> _PROMPT_:
Word for word, give the records again, dropping any picture they hold.

(Stored items)
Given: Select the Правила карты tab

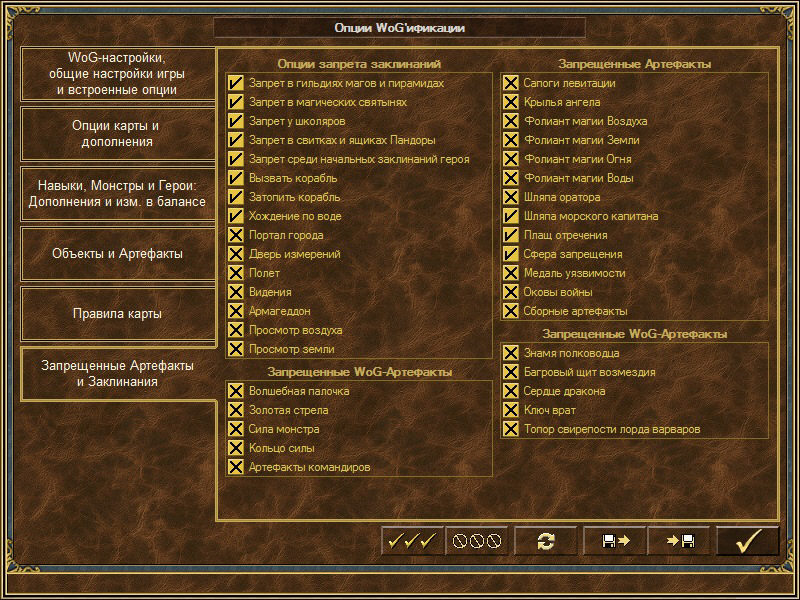Looking at the screenshot, I should click(x=117, y=314).
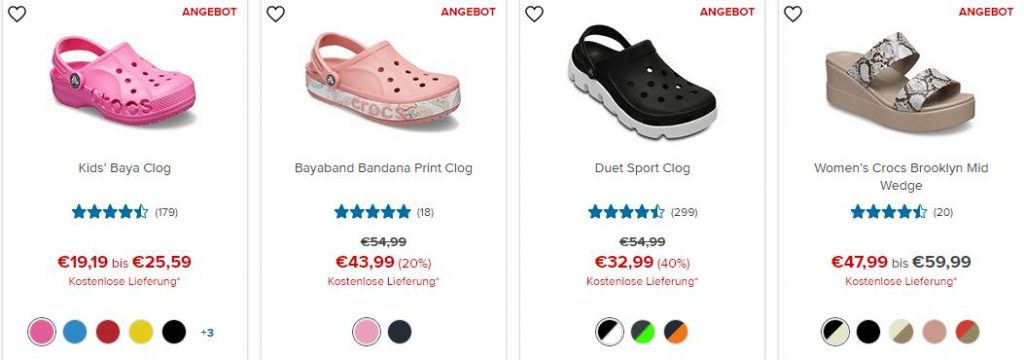This screenshot has width=1024, height=360.
Task: Click ANGEBOT label on Brooklyn Mid Wedge
Action: [x=986, y=12]
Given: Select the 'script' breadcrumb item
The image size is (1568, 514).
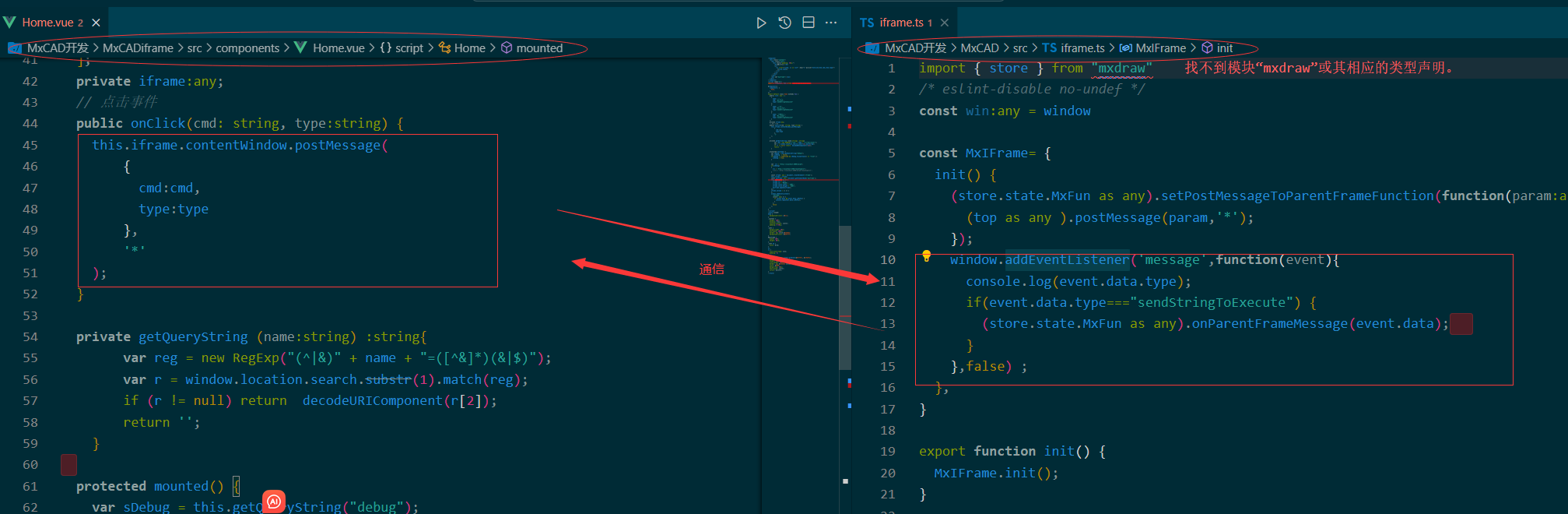Looking at the screenshot, I should (x=409, y=48).
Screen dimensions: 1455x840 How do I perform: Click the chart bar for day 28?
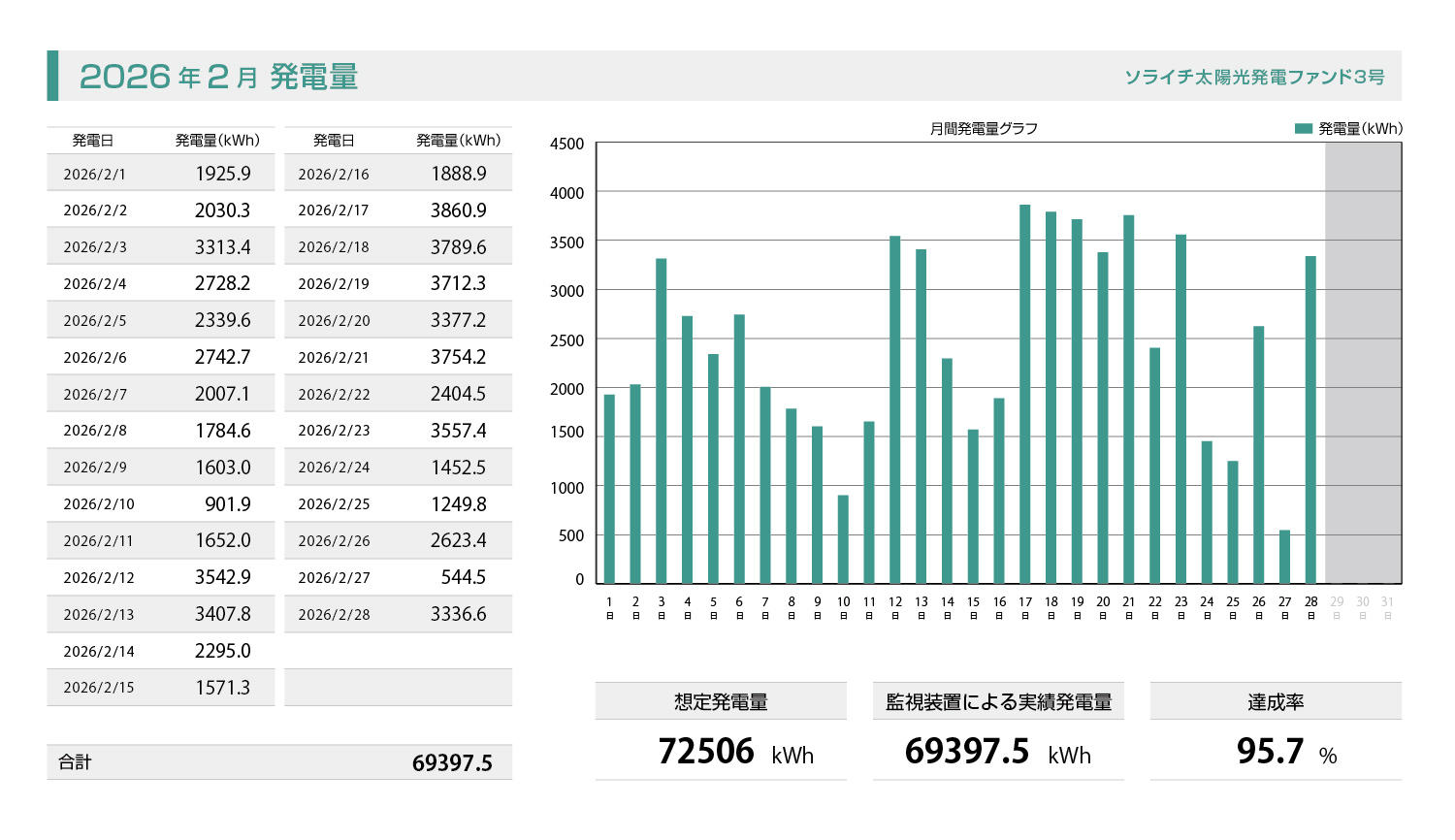point(1310,419)
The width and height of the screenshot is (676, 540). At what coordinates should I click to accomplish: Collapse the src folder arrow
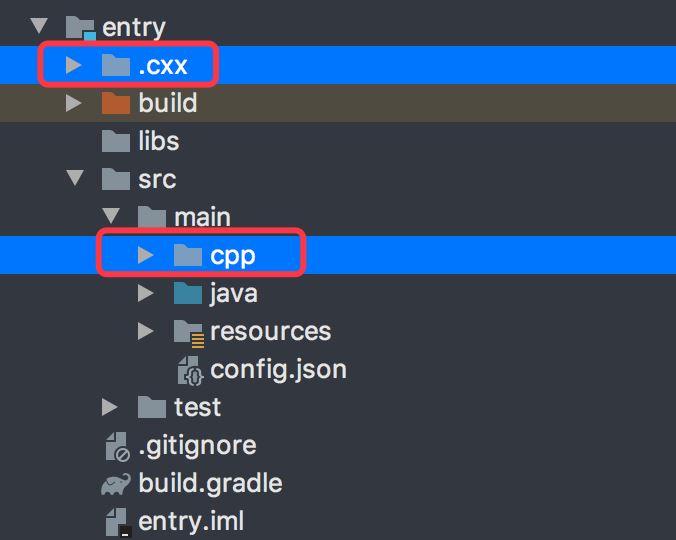(73, 179)
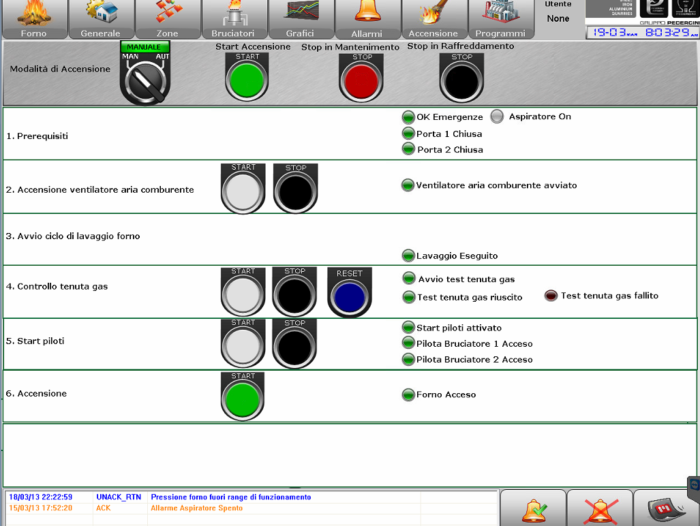
Task: Acknowledge alarms with green-check bell icon
Action: (535, 508)
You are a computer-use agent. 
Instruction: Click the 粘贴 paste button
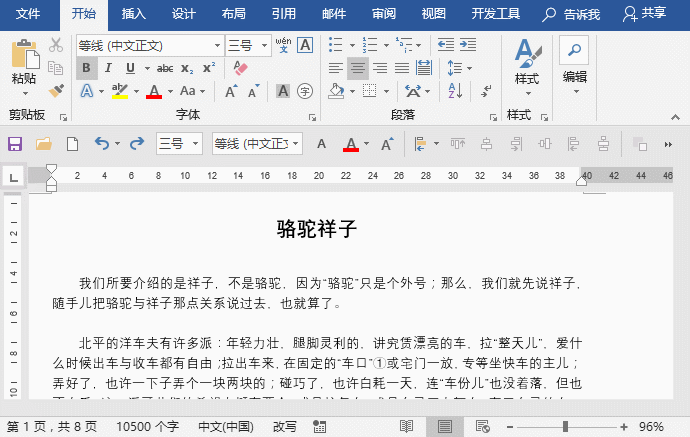24,62
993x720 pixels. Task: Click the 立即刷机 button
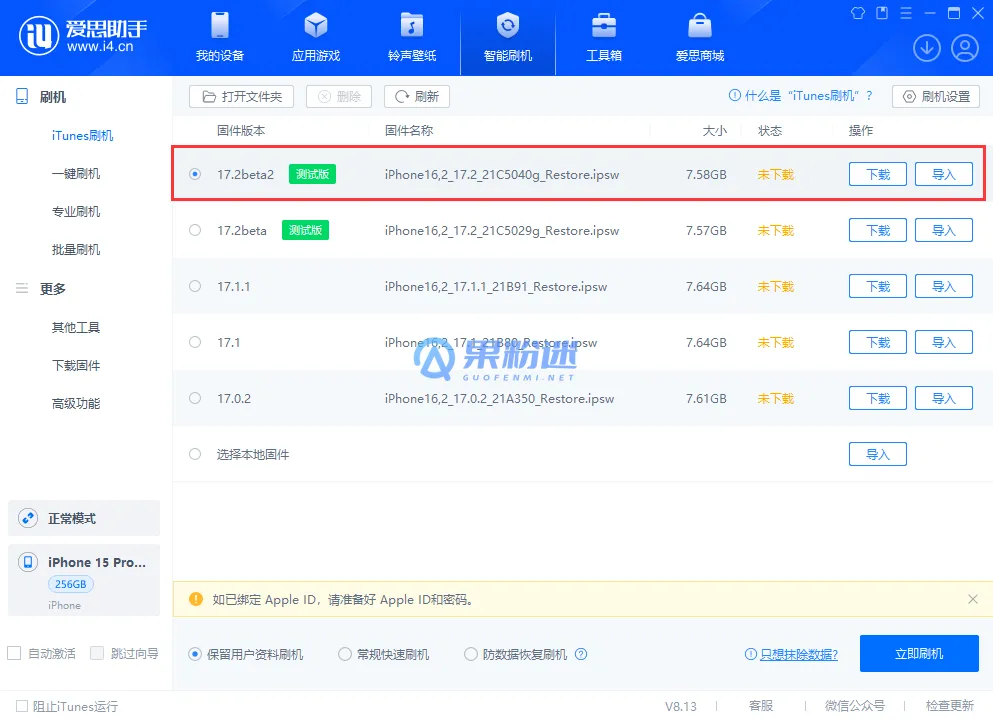(918, 653)
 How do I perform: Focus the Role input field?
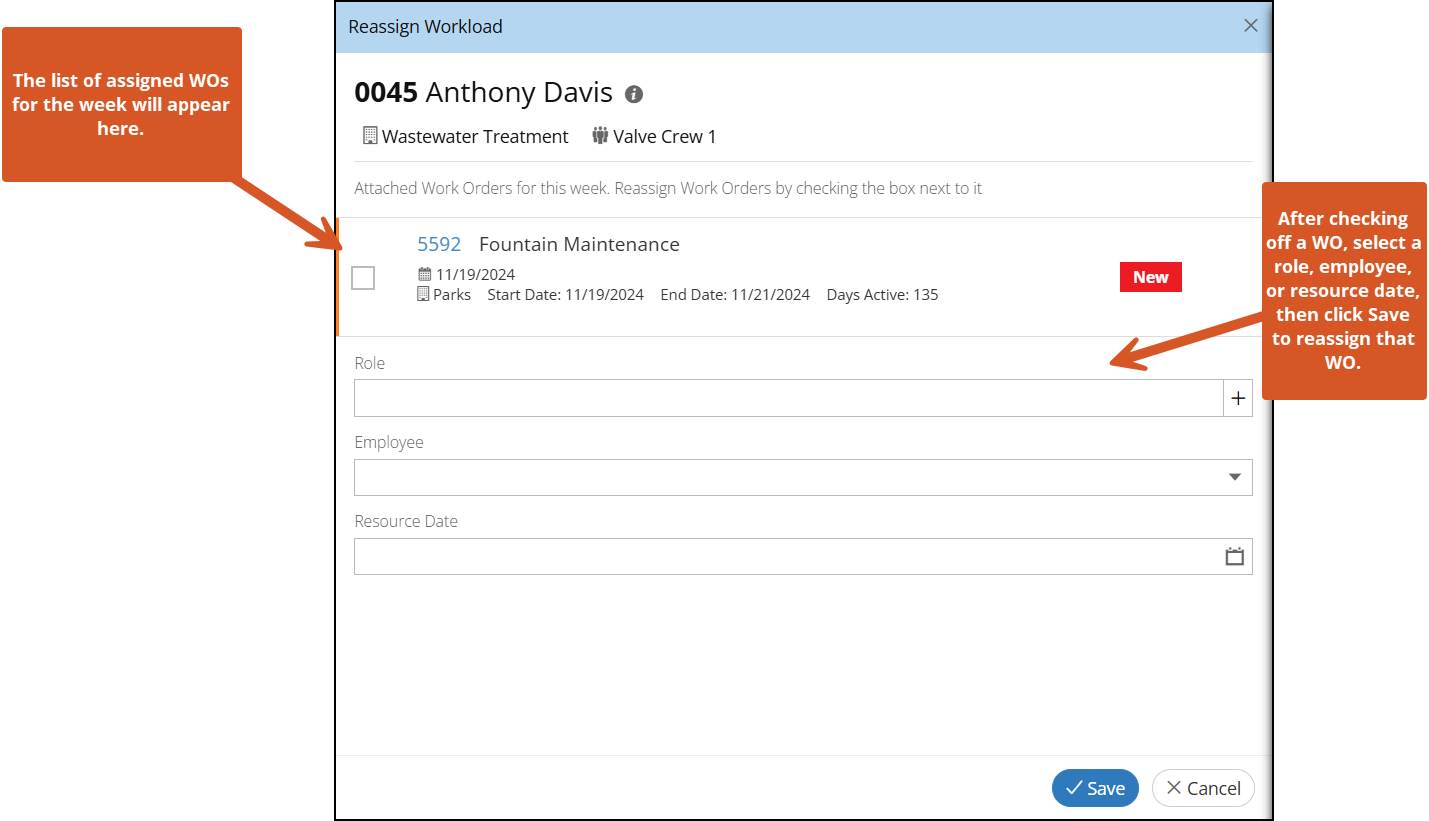[788, 398]
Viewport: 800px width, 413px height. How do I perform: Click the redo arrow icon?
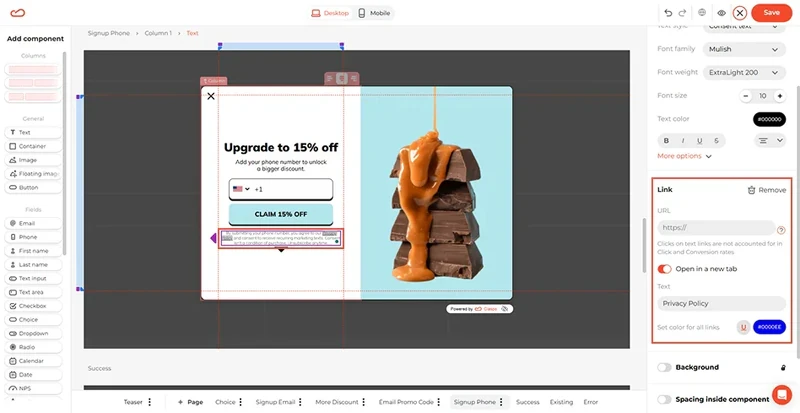click(682, 13)
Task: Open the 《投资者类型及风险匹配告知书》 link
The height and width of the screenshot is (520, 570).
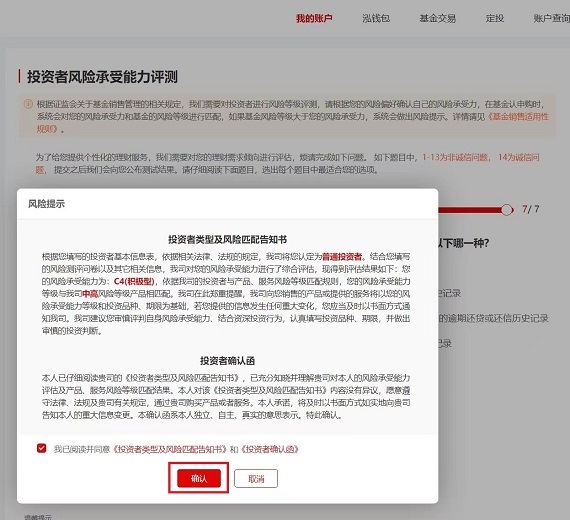Action: click(x=169, y=449)
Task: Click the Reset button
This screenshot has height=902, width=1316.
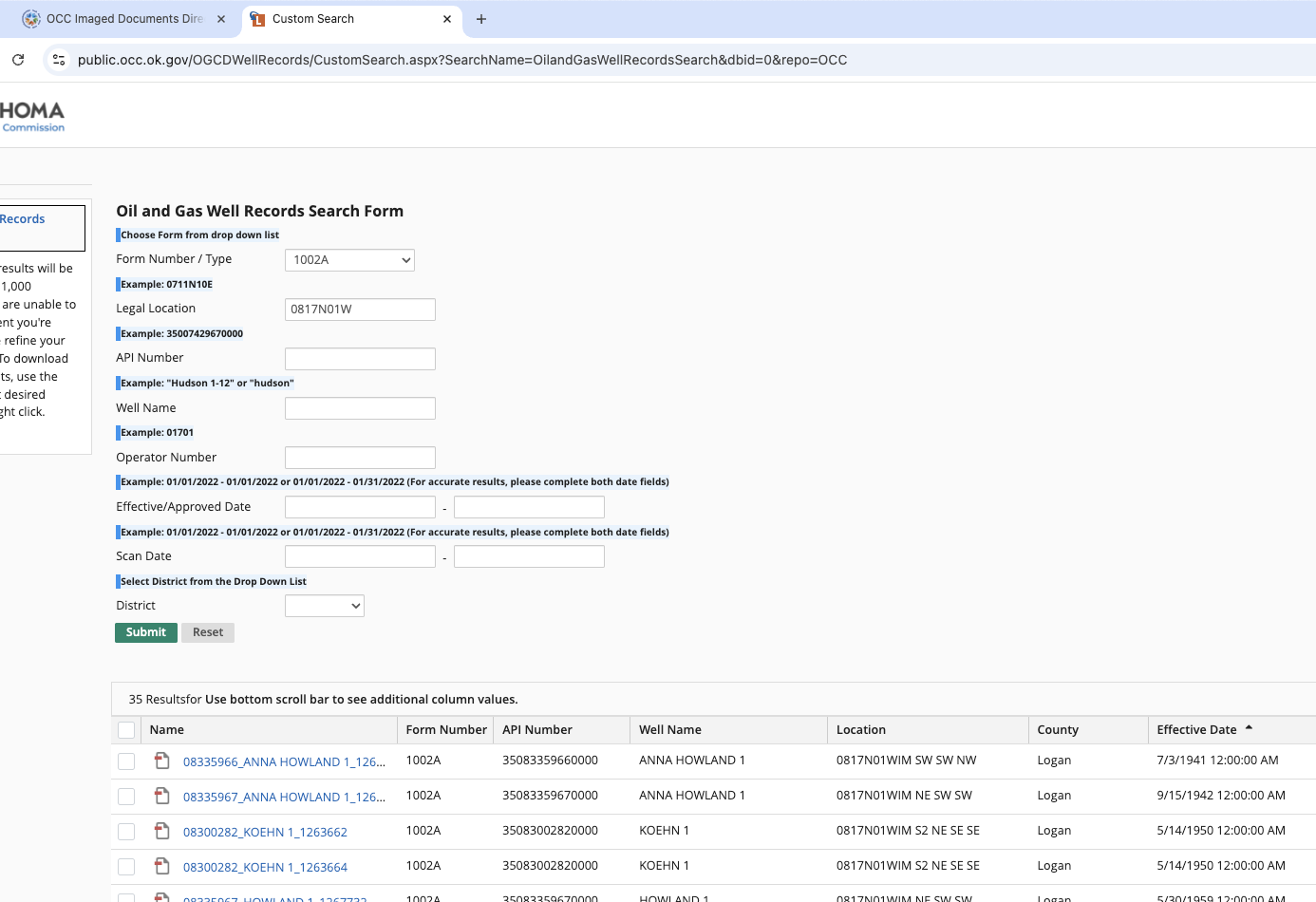Action: click(208, 632)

> _RESPONSE TO THE TASK_:
Given: Select the Правила карты tab

Looking at the screenshot, I should click(x=117, y=314).
This screenshot has width=1024, height=360.
Task: Click ANGEBOT label on Brooklyn Mid Wedge
Action: [x=986, y=12]
Given: Select the 'script' breadcrumb item
The image size is (1568, 514).
Looking at the screenshot, I should (x=409, y=48).
Screen dimensions: 1455x840 How do I perform: Click the chart bar for day 28?
point(1310,419)
The width and height of the screenshot is (676, 540). At what coordinates should I click to accomplish: Collapse the src folder arrow
(73, 179)
Task: Acknowledge alarms with green-check bell icon
Action: (535, 508)
You are a computer-use agent. 
Instruction: Click the 粘贴 paste button
24,62
993x720 pixels. Task: Click the 立即刷机 button
(918, 653)
 How do I perform: Focus the Role input field?
[788, 398]
Viewport: 800px width, 413px height. How do I perform: Click the redo arrow icon?
click(682, 13)
Task: Open the 《投资者类型及风险匹配告知书》 link
The height and width of the screenshot is (520, 570).
Action: click(x=169, y=449)
Task: Click the Reset button
This screenshot has height=902, width=1316.
Action: click(208, 632)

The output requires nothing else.